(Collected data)
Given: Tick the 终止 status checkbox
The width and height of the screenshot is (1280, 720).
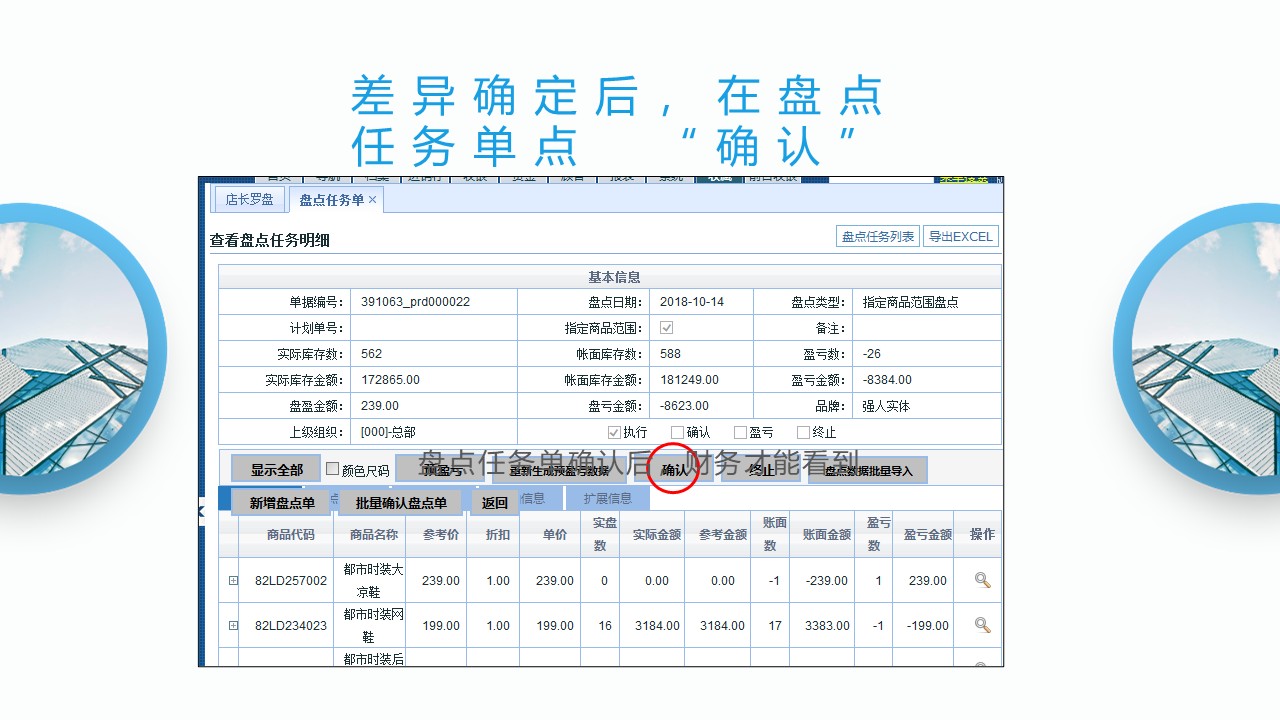Looking at the screenshot, I should (803, 432).
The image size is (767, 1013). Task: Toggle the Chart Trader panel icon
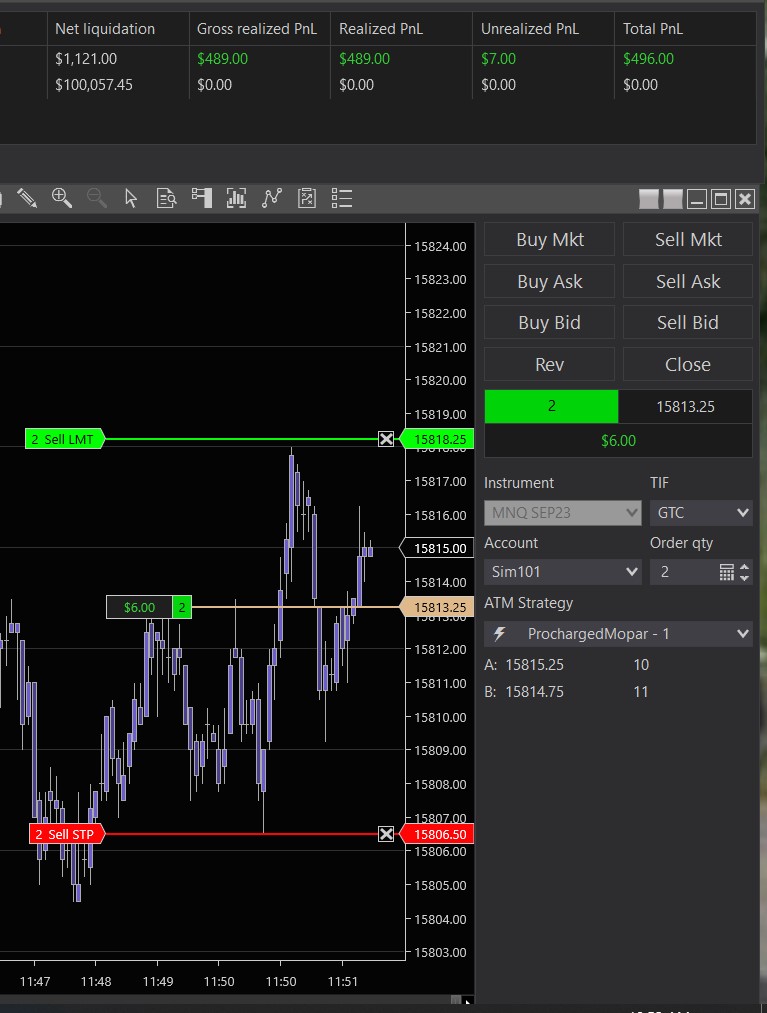pyautogui.click(x=202, y=198)
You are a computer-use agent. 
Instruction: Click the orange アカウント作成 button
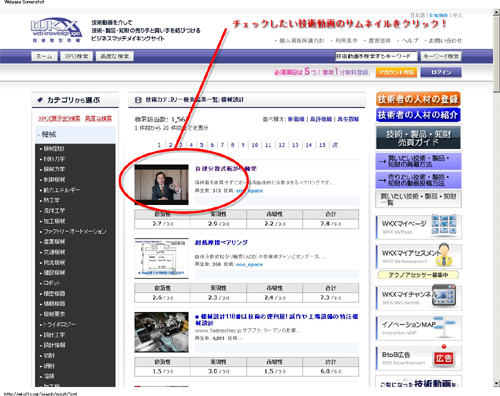tap(396, 72)
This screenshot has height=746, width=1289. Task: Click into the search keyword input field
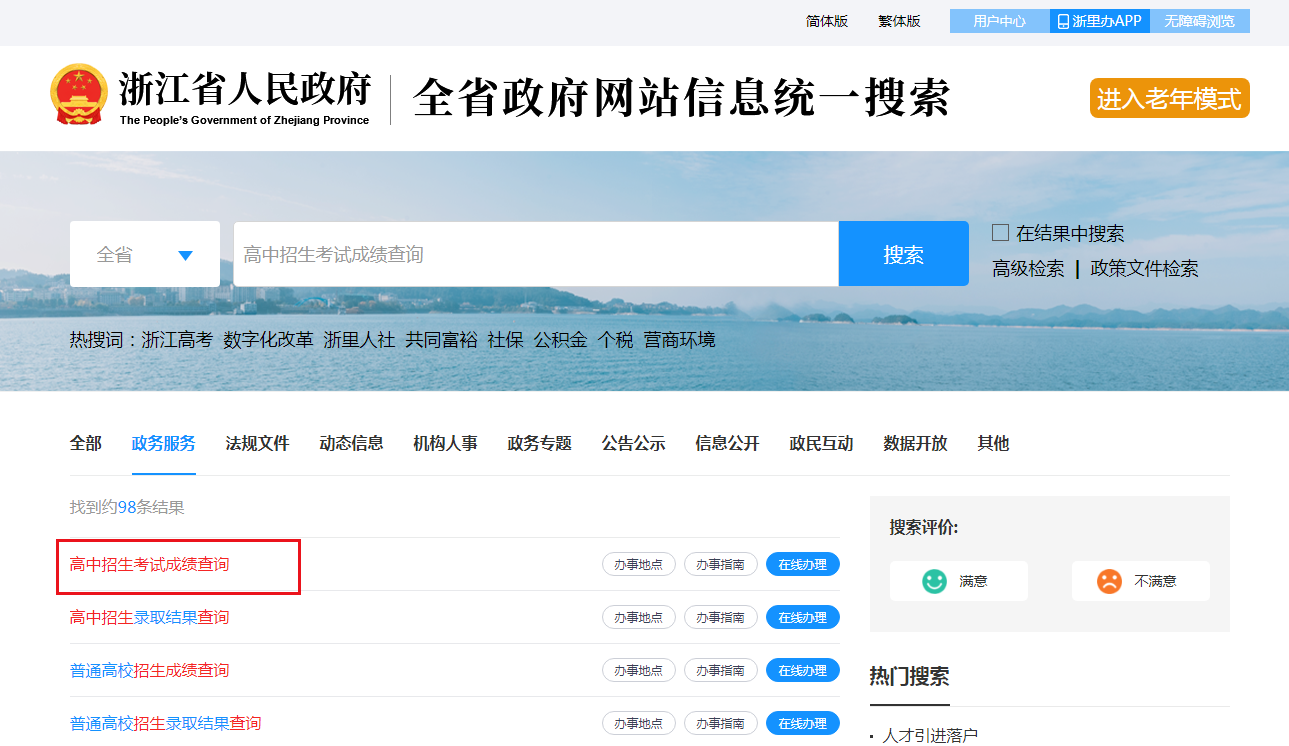point(535,255)
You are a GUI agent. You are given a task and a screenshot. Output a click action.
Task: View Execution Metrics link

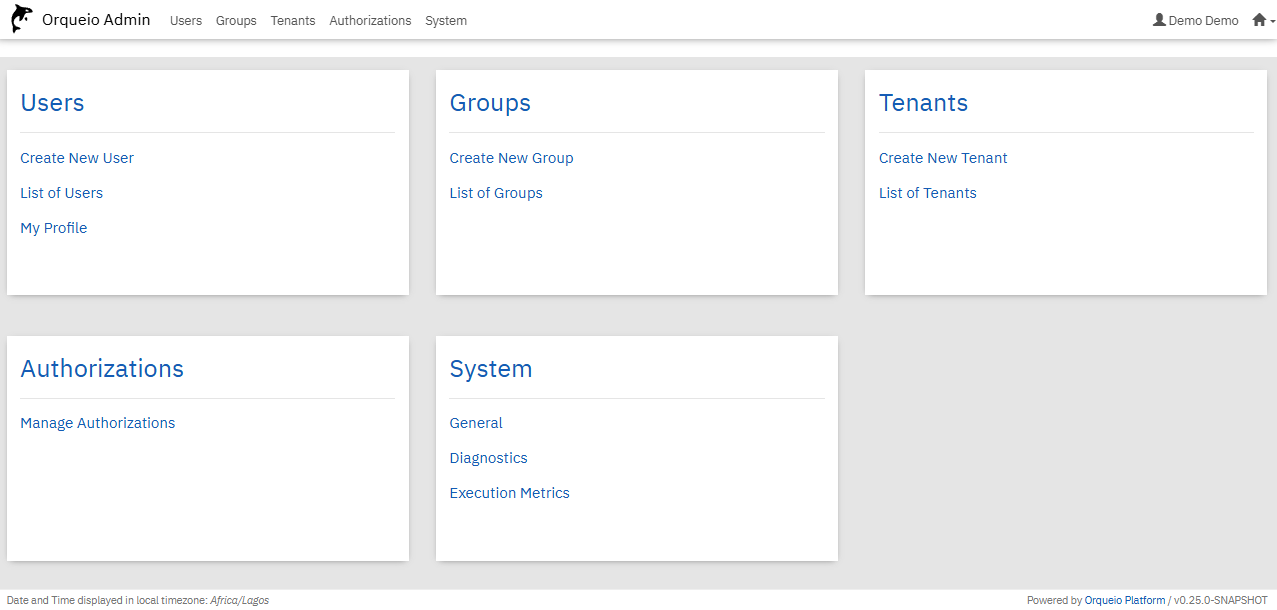(x=509, y=493)
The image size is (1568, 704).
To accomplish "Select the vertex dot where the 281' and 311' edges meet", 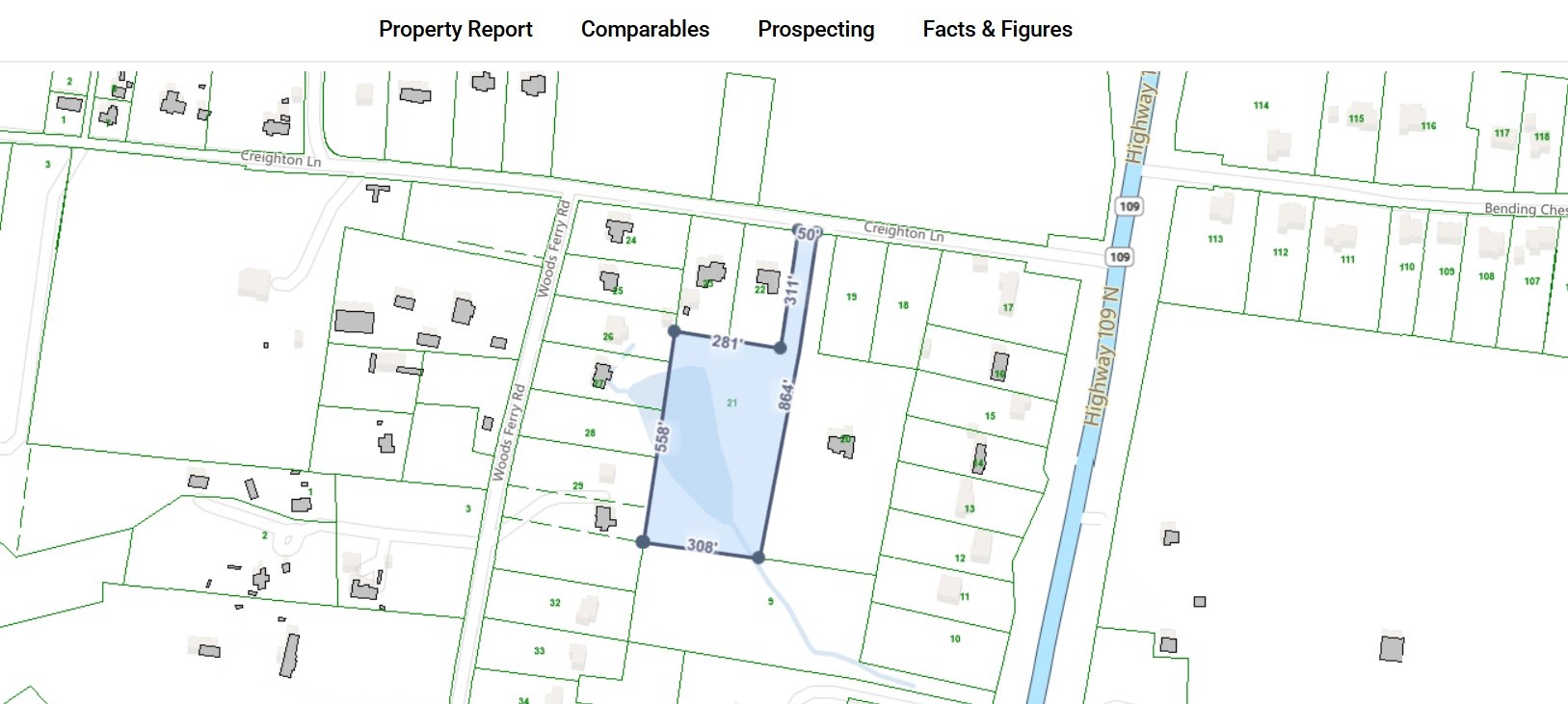I will click(780, 348).
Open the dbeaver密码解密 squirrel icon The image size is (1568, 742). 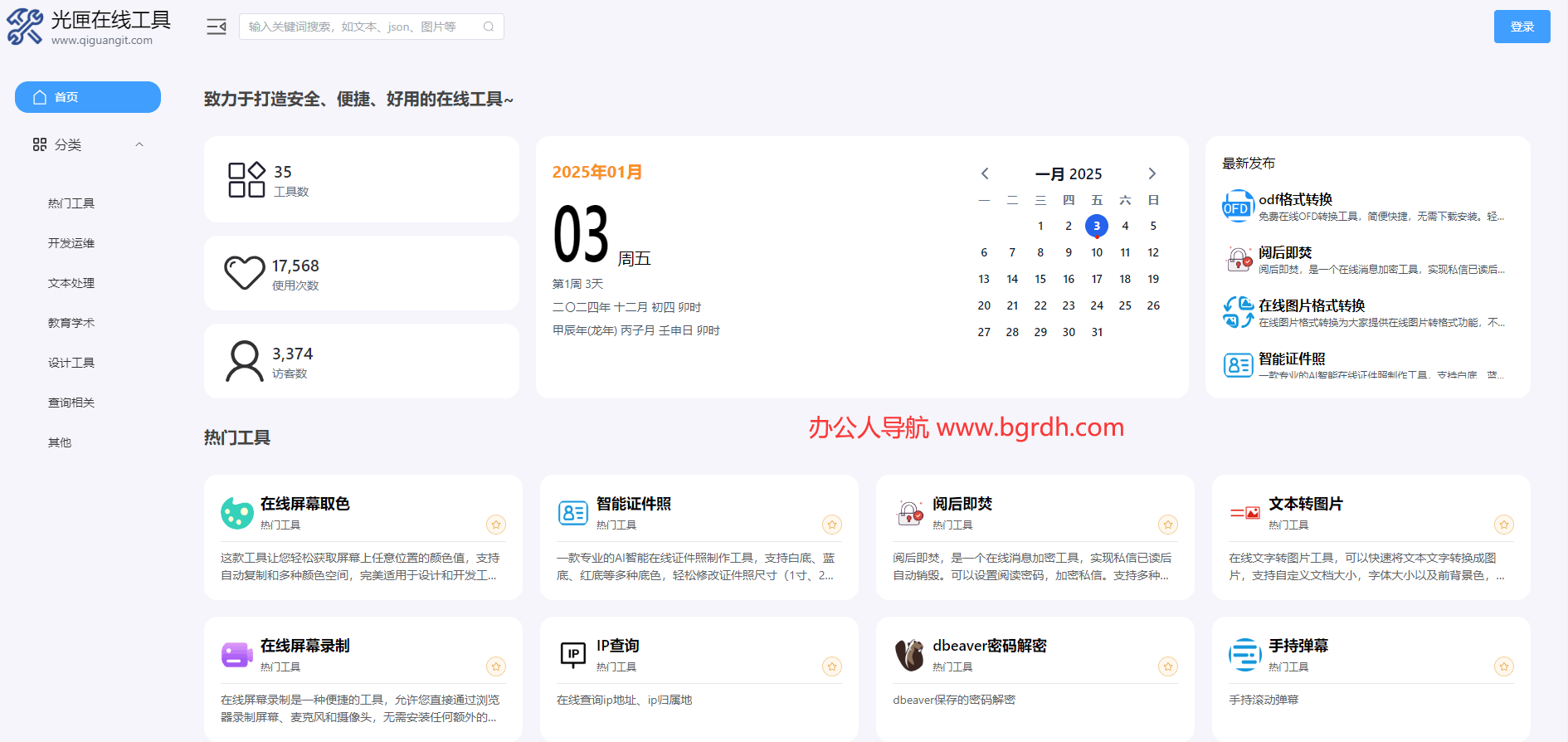909,655
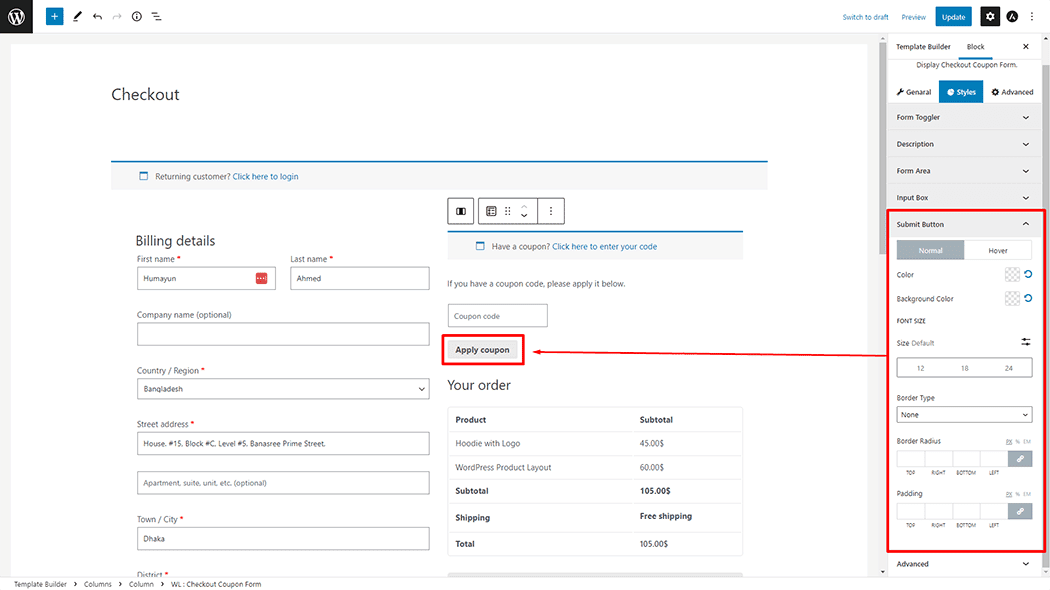Click the Switch to draft link
1050x590 pixels.
[x=865, y=17]
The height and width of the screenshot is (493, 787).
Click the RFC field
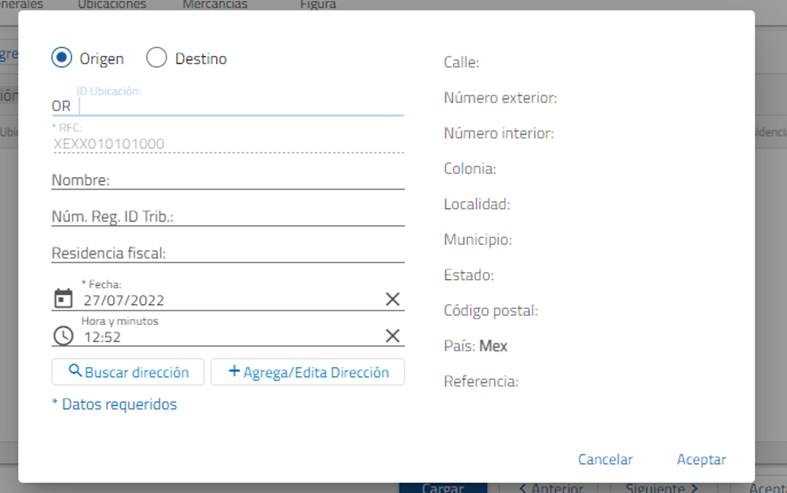(228, 143)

Goal of the exercise: Every line that contains "agent" should be copied out of the data.

Result:
You are a computer-use agent. 
You are a GUI agent. You are given a task and a screenshot. Output a click action.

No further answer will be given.